We have heard many ideas for what schools should look like after the pandemic, or if they reopen while the pandemic is still around. Most of those ideas are centered on distance learning. Nancy Bailey has a different concept: Bring back the arts education that was sacrificed to high-stakes testing.
She writes:
Teachers teach remotely, and parents are helping students at home. Hopefully, children and teens are doing art. Self-expression is important, and art calms and leads to self-discovery. When public schools reopen, when it’s safe to do so, parents and teachers must demand a return of art education with qualified art teachers! Music and drama are critical too, but this post focuses on art classes.
Due to high stakes testing and the no excuses agenda, teaching art became obsolete especially in poor schools. Underfunded school districts removed art classes from the curriculum years ago. They pushed more reading and test preparation.

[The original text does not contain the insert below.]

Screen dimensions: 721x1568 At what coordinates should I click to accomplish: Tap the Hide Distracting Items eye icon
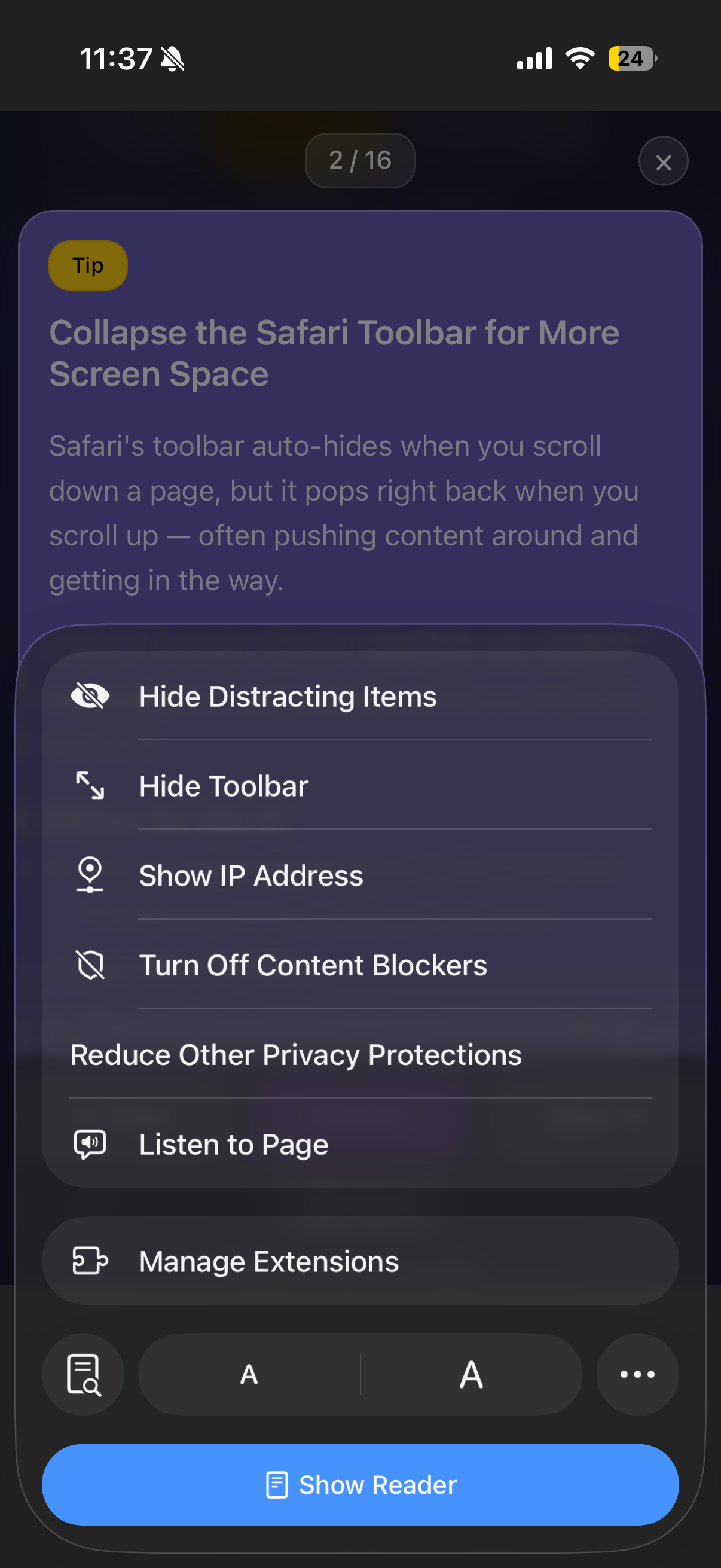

Nina Rees is President and CEO of the National Alliance for Public Charter Schools. Rees was once a senior education policy analyst for the Heritage Foundation and helped develop NCLB. Once asked “Do you consider art and music ‘frills,’ or would you say they are necessary to good elementary education?” she answered:
It depends. If a student is attending an affluent school that has the budget to invest in such things, then I see many benefits to adding art and music courses. What I object to is focusing the attention of poor school systems on these activities. Schools should be in the business of teaching students the basics. If they fail to teach students how to read and write, it makes no sense to ask them to offer music! In a perfect world, these are decisions that I wish parents could make and pay for.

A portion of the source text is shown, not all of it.